EXCERTO PARA LEITURA
■ ■ ■ ■ ■ ■ ■
Passaram-se dezoito meses desde o início da guerra imperialista na Ucrânia, e o seu progresso tem-se vindo a complicar cada vez mais para o regime de Zelensky e os seus mestres em Washington. Depois de apostar tudo na contra-ofensiva, os seus fracos resultados acentuam os confrontos no lado ocidental, enquanto se multiplicam as vozes de autoridade que pedem uma forma de negociar com a Rússia.
O contra-ataque de Kiev fracassa
Em junho, foi dada luz verde à tão esperada e tantas vezes adiada contra-ofensiva militar de Kiev. Milhares de soldados treinados no Ocidente, centenas de tanques e veículos blindados fornecidos pela NATO foram lançados contra as linhas defensivas que o exército russo construiu e reforçou desde o outono passado, dedicando-lhes vastos recursos. O resultado para os mentores de Zelensky tem sido frustrante: as tropas ucranianas mal conseguiram penetrar dez quilómetros — nos pontos mais proeminentes — ao longo de uma frente que se estende por 600 quilómetros.
Afirmar que esta ofensiva é um fracasso não é propaganda russa. Durante o mês de agosto, os principais porta-vozes do imperialismo estado-unidense publicaram materiais altamente críticos à estratégia na Ucrânia. O The New York Times, o Washington Post, o Financial Times e o Wall Street Journal retrataram o seu balanço demolidor preto no branco, afirmando inequivocamente o fracasso do Departamento de Estado e dos seus fantoches em Kiev e prognosticando que é impossível aos seus soldados chegarem a Melitopol e que possam partir em duas a faixa de território ucraniano anexada pela Rússia.
Estes relatórios falam de elevados números de baixas ucranianas, de meios blindados e de artilharia insuficientes e de uma aviação quase inexistente, necessária para um avanço profundo. Ao mesmo tempo, referem-se às diferenças entre os comandantes militares ucranianos e ocidentais. O Pentágono fora categórico no seu compromisso com uma linha única para o sul, com todos os meios e sem olhar ao número de vítimas, e tem sido muito crítico em relação à estratégia de Kiev de criar várias linhas ofensivas e abrandar a progressão conservando mais tropas.
■ ■ ■ ■ ■ ■ ■
TAREFAS E EXERCÍCIOS
1. No texto sobre a contra-ofensiva ucraniana, quantos quilómetros conseguiram as tropas ucranianas penetrar nos pontos mais proeminentes?
2. Dê seguimento ao texto sobre a contra-ofensiva ucraniana a partir da sua última frase.

[Registos extraídos]
■ ■ ■ ■ ■ ■ ■
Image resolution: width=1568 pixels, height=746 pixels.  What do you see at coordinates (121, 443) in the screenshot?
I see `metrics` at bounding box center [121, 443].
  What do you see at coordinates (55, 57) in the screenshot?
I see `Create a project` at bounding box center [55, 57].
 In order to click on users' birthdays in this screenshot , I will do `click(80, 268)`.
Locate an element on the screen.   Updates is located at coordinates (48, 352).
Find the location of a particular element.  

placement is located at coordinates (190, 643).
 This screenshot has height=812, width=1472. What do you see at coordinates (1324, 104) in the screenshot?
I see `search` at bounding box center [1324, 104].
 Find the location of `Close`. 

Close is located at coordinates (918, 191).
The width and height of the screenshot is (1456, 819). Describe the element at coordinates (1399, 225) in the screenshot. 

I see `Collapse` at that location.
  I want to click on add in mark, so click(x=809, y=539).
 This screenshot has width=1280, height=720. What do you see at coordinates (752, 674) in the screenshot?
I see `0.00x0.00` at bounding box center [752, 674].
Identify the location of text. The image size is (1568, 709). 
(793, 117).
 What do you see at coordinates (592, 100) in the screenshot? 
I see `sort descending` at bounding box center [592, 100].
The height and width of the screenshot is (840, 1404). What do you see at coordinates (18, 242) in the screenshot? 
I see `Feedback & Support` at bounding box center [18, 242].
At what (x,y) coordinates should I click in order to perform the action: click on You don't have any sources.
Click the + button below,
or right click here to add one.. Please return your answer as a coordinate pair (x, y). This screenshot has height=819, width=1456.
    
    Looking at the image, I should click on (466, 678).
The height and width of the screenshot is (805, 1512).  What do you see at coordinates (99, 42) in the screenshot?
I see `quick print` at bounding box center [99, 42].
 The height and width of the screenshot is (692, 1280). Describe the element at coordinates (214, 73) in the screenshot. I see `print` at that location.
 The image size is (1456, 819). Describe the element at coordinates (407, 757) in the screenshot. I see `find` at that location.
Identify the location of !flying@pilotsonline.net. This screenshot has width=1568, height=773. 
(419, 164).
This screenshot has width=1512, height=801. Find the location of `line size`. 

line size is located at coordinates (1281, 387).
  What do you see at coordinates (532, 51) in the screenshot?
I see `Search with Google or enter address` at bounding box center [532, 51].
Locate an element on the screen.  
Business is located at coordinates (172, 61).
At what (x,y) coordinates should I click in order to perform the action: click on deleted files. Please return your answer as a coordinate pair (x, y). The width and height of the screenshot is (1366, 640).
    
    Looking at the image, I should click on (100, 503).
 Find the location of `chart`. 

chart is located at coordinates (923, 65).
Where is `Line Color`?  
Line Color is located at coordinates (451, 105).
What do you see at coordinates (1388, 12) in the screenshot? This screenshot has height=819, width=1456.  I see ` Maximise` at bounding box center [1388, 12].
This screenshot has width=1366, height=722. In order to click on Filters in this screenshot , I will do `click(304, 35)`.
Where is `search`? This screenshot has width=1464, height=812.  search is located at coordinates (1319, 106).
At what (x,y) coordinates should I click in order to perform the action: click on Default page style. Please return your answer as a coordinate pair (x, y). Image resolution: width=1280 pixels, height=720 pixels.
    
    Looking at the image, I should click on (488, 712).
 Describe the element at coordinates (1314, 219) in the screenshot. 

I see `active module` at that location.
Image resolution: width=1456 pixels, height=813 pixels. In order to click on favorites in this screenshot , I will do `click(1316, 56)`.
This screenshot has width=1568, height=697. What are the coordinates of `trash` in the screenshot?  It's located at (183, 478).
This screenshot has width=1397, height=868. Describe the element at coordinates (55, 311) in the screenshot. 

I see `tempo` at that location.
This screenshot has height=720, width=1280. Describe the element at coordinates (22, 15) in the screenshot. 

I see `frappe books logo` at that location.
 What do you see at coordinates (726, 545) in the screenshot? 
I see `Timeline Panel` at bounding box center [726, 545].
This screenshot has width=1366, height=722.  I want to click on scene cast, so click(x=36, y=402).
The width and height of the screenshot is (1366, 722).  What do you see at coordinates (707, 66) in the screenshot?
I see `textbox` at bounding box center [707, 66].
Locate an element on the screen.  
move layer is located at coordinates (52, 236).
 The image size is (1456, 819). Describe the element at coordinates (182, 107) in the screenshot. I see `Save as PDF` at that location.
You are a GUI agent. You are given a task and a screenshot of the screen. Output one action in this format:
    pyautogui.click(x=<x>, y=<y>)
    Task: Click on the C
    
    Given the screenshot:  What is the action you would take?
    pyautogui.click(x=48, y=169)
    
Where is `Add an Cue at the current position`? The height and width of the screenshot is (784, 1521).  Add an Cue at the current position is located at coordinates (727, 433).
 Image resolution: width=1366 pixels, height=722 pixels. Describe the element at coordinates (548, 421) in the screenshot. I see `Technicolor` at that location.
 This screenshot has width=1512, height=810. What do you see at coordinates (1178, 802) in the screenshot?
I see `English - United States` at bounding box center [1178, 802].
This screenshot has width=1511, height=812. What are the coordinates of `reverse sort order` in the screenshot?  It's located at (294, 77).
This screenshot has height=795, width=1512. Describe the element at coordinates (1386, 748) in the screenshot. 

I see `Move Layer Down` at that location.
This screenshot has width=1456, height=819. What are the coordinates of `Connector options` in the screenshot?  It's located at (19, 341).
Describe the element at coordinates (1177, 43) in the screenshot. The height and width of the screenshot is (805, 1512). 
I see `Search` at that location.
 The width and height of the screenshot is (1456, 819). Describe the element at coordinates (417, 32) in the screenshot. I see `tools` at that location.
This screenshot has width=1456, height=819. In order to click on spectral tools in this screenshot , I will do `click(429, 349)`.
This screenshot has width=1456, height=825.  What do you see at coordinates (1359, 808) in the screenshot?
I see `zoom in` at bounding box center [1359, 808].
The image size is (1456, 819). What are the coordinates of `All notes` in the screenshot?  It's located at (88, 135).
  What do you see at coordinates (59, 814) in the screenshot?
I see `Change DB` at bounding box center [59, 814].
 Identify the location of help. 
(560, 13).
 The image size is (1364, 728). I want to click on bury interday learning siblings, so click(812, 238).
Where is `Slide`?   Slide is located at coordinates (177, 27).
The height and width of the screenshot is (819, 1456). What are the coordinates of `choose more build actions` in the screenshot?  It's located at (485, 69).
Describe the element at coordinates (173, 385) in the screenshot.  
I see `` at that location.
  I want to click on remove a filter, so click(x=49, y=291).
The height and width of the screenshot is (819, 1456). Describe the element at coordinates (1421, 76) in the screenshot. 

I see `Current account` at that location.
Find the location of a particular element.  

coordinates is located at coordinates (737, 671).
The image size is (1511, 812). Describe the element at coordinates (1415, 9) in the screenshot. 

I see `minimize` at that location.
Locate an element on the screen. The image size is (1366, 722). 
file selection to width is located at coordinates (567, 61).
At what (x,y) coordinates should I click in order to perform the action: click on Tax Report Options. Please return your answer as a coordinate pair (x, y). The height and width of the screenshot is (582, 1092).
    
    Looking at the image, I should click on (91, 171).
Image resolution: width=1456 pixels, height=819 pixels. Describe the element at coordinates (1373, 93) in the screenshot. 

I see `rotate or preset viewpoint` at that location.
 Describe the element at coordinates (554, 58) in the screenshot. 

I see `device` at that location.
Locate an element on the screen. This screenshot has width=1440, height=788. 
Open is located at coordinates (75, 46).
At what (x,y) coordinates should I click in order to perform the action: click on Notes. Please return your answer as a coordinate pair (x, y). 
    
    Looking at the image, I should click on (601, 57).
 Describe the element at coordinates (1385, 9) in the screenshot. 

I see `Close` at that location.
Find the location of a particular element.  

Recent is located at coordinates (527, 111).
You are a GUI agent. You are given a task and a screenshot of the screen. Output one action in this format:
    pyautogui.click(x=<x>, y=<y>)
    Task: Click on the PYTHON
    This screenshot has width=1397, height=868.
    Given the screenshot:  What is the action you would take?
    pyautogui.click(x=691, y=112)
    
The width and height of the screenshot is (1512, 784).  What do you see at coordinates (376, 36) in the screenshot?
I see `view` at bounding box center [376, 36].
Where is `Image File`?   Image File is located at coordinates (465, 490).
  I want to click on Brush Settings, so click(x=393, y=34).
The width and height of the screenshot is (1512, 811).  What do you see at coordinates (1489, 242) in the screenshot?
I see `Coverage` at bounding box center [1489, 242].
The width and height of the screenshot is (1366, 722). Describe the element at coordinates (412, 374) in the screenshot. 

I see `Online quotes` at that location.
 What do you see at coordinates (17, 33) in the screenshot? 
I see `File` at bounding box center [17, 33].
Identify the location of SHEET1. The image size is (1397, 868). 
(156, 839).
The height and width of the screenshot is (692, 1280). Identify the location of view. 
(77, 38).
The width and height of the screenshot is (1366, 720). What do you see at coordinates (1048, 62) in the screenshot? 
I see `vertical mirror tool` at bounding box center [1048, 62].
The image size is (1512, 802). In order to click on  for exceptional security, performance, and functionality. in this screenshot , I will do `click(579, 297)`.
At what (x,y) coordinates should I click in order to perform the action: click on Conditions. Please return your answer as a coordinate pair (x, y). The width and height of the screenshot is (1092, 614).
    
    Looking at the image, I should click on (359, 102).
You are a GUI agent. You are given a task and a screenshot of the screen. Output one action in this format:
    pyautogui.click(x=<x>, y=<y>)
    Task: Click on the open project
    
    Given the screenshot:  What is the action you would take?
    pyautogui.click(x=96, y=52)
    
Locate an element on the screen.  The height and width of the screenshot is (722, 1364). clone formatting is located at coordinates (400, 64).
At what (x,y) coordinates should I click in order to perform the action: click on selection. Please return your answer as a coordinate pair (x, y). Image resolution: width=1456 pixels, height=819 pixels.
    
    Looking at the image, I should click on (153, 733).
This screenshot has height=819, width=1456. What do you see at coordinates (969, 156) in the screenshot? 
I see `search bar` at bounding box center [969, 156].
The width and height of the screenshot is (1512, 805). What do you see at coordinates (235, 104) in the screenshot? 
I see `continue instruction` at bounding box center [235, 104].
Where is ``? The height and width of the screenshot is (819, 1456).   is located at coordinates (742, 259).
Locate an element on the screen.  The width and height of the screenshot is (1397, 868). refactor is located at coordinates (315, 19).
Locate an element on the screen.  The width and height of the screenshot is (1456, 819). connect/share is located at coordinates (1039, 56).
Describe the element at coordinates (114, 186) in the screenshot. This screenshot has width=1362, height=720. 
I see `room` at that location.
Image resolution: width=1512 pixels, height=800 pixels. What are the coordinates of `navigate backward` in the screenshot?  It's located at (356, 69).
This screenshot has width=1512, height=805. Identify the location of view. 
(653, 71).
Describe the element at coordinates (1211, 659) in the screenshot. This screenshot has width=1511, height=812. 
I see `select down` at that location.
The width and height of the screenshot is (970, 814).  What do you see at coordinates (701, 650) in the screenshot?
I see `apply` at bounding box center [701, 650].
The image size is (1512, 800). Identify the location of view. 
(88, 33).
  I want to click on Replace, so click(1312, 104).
■ ■ ■ ■ ■ ■ ■
RESPOSTAS POR TAREFA
1. Mal conseguiram penetrar dez quilómetros.

2.
O Wall Street Journal resumiu estas divergências com umas declarações de Valery Zaluzhny, o comandante-em-chefe ucraniano: “Eles não compreendem a natureza deste conflito. Isto não é contra-insurgência. Isto é Kursk”, referindo-se à grande batalha de tanques entre a URSS e os nazis na Segunda Guerra Mundial.
No final de agosto surgiam novos artigos no The Washington Post, no The Economist e no El País com um caráter totalmente distinto do que se tinha publicado nestes dezoito meses. Centrando-se na atmosfera sombria que domina a sociedade ucraniana, descrevem um país cansado da guerra, com uma população cada vez mais disposta a sacrificar território pela paz e a fugir do recrutamento. Como resumiu uma mãe no El País: “Prefiro que os russos fiquem no Donbass do que ver o meu filho combater”.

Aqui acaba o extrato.